**WRITTEN INSTRUCTION:** Could you write out the entries again, starting with the line containing "Click Consulta lo storico link" and going on through the line containing "click(x=352, y=651)", with "Gateway" substituted for "Router" and everything else unchanged?

**INPUT RECORDS:**
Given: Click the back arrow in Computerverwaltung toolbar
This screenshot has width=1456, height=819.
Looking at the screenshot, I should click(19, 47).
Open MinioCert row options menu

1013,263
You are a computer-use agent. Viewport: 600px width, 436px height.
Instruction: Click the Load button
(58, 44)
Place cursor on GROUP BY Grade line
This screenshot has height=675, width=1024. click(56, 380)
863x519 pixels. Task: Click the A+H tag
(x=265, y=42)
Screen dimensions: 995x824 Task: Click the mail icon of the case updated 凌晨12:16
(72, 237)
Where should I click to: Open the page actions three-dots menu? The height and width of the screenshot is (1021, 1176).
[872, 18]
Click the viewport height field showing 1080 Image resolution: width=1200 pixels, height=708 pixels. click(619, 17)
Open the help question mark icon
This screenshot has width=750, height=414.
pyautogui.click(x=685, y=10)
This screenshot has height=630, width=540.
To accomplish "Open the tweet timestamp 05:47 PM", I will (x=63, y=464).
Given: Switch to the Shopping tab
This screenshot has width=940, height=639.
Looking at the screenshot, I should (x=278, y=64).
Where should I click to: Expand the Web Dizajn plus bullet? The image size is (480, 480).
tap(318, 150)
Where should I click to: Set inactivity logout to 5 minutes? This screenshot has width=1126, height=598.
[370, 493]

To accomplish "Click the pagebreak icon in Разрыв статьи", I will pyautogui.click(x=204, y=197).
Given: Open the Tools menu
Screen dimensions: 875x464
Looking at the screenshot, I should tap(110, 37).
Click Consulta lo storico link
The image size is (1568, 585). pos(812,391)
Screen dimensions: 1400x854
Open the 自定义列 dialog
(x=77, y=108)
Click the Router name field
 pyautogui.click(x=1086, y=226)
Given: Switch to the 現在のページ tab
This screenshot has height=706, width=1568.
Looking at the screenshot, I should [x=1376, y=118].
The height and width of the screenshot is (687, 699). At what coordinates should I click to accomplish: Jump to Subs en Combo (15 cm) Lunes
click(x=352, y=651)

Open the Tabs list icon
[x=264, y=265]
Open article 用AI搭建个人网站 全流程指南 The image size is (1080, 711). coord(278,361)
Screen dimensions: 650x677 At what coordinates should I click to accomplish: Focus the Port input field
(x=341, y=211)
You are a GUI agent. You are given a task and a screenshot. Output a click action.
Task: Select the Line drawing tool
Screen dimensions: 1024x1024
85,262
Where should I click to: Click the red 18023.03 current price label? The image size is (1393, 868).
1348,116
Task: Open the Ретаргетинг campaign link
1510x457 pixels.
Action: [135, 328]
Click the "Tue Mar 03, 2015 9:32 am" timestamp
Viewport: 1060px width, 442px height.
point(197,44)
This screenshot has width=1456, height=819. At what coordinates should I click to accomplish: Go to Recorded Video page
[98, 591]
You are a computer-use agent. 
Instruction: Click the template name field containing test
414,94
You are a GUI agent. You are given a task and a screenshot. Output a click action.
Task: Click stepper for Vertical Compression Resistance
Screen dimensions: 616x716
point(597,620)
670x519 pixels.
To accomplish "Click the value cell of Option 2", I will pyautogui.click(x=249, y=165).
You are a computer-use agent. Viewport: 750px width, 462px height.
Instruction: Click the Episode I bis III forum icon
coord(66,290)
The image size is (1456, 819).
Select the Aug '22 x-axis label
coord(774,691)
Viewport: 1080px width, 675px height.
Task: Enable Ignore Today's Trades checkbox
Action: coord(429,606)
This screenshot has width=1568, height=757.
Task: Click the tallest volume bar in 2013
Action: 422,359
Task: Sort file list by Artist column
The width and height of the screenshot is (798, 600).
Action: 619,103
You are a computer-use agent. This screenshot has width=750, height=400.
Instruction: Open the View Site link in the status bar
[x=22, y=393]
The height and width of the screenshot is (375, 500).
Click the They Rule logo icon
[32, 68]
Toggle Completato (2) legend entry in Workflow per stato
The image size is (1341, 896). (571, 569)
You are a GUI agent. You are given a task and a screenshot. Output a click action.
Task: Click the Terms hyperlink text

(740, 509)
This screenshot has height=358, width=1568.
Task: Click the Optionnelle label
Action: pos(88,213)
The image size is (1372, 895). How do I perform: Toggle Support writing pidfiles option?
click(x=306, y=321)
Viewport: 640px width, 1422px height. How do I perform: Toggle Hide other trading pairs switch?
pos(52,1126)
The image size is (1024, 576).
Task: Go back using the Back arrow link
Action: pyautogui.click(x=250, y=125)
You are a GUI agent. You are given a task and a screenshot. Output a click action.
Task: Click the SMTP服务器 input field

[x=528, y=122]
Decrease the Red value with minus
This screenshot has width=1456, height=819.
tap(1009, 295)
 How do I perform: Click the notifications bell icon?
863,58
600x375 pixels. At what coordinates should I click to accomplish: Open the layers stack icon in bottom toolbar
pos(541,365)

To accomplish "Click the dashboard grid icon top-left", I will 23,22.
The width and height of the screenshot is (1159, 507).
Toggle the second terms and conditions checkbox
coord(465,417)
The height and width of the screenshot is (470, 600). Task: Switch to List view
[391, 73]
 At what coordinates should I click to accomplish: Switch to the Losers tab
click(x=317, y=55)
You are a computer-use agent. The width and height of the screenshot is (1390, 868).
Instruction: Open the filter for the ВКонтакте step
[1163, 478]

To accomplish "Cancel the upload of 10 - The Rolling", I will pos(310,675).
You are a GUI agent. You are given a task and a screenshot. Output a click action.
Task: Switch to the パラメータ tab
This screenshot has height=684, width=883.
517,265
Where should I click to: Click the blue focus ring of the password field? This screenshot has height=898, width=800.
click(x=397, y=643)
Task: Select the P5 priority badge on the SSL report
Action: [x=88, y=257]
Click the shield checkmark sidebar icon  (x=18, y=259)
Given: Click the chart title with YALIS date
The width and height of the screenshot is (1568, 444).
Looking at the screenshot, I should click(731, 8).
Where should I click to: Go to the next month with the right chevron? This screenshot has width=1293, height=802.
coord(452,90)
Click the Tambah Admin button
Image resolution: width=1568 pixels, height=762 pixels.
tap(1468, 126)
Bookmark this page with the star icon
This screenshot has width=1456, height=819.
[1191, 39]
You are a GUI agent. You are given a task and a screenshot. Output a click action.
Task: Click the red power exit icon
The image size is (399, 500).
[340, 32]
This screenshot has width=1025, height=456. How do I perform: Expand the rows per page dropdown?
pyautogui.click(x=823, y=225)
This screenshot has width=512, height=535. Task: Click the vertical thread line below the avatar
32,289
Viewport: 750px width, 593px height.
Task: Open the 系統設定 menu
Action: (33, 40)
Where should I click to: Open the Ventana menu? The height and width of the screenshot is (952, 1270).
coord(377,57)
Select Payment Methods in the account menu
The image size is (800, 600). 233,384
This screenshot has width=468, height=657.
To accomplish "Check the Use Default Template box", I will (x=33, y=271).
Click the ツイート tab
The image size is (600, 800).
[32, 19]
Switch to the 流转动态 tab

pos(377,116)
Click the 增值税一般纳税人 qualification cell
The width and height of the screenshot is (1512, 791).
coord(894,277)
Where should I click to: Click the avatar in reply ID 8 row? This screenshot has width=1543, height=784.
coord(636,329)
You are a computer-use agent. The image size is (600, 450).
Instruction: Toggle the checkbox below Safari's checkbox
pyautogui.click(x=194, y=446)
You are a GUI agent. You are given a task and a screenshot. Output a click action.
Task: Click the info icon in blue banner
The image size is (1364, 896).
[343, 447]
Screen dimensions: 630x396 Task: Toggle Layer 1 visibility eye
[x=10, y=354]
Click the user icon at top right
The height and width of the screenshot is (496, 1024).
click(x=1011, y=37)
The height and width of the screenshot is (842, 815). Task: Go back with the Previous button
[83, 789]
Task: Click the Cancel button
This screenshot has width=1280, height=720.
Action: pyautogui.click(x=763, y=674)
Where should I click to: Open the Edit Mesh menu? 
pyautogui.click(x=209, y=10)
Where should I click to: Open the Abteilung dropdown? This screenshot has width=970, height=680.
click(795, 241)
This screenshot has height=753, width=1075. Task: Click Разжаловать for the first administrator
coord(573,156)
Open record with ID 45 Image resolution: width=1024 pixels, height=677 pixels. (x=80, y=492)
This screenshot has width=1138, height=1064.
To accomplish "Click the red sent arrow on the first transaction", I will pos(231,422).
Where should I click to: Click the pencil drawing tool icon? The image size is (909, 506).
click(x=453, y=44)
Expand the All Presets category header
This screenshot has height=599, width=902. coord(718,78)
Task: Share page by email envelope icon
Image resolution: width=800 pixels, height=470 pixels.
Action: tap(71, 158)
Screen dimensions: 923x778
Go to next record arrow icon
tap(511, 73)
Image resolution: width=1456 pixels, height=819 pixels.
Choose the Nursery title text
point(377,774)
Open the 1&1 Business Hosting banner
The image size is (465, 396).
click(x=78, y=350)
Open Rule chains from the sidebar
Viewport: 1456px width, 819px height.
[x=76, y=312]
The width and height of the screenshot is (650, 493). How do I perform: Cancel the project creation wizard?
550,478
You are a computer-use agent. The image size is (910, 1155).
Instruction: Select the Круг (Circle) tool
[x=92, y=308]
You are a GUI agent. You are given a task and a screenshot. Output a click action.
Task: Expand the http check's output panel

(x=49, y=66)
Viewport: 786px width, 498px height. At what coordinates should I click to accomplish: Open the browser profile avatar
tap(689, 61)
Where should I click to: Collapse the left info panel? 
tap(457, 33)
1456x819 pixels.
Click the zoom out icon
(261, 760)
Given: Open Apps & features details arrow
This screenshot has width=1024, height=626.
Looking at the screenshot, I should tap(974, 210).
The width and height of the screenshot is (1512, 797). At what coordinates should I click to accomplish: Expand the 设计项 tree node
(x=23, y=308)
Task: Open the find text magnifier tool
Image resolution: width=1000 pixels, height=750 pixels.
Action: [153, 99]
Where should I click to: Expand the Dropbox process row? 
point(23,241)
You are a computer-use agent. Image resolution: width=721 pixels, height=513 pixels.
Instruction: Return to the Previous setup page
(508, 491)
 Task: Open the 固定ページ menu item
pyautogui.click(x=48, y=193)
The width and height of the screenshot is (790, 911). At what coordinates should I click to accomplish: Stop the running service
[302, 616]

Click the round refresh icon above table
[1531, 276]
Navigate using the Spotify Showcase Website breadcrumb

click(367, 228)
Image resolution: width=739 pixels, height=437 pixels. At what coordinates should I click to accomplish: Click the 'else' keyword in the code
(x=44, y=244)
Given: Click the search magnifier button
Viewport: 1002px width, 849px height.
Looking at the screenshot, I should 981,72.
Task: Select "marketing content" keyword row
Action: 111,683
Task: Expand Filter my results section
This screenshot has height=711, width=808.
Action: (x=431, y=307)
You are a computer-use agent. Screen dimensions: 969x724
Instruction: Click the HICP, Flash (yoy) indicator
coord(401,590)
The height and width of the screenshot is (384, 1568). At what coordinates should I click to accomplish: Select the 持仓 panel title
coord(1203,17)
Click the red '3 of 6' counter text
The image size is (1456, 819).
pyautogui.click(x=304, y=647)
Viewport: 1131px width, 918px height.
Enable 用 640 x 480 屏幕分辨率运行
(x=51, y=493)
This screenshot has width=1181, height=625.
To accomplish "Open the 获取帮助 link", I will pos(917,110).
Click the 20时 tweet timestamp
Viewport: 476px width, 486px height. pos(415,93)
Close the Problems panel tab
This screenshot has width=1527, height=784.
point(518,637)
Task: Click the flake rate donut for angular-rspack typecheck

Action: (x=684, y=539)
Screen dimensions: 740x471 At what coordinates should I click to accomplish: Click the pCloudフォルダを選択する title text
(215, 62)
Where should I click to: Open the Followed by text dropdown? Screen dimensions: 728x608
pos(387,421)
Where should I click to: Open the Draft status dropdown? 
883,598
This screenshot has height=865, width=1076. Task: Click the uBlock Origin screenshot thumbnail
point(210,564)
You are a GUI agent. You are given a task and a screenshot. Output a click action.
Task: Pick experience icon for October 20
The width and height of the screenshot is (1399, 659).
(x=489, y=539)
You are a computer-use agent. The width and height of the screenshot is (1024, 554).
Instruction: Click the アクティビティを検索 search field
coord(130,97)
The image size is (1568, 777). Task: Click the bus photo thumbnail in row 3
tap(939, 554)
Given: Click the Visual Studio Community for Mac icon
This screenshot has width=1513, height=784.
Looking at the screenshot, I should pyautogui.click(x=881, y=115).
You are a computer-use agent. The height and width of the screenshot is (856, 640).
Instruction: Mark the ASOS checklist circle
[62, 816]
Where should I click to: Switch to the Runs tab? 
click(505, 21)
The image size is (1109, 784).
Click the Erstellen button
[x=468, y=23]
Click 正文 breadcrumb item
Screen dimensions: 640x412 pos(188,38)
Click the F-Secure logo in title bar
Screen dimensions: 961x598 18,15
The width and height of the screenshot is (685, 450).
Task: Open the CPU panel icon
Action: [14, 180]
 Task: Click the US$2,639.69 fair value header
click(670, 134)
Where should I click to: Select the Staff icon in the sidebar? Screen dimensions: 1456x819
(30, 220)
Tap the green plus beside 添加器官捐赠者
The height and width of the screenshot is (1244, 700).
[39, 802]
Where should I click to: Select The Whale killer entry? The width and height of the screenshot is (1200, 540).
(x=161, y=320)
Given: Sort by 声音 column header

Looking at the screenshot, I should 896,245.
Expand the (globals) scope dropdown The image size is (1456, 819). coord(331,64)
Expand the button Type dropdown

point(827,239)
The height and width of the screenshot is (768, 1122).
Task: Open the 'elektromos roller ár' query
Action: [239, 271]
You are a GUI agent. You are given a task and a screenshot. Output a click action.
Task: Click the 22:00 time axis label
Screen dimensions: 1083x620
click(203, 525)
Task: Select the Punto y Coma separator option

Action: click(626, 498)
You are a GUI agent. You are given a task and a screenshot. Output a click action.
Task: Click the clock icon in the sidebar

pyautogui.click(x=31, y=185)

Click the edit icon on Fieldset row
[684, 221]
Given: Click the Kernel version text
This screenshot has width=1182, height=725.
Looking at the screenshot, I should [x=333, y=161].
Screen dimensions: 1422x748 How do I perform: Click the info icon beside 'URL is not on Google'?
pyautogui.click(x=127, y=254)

**THE COMPLETED TASK:**
Click Consulta lo storico link
The image size is (1568, 585). pos(812,391)
Screen dimensions: 1400x854
Open the 自定义列 dialog
(x=77, y=108)
Click the Gateway name field
 pyautogui.click(x=1086, y=226)
Given: Switch to the 現在のページ tab
This screenshot has height=706, width=1568.
Looking at the screenshot, I should [x=1376, y=118].
The height and width of the screenshot is (687, 699). At what coordinates should I click to accomplish: Jump to Subs en Combo (15 cm) Lunes
click(x=352, y=651)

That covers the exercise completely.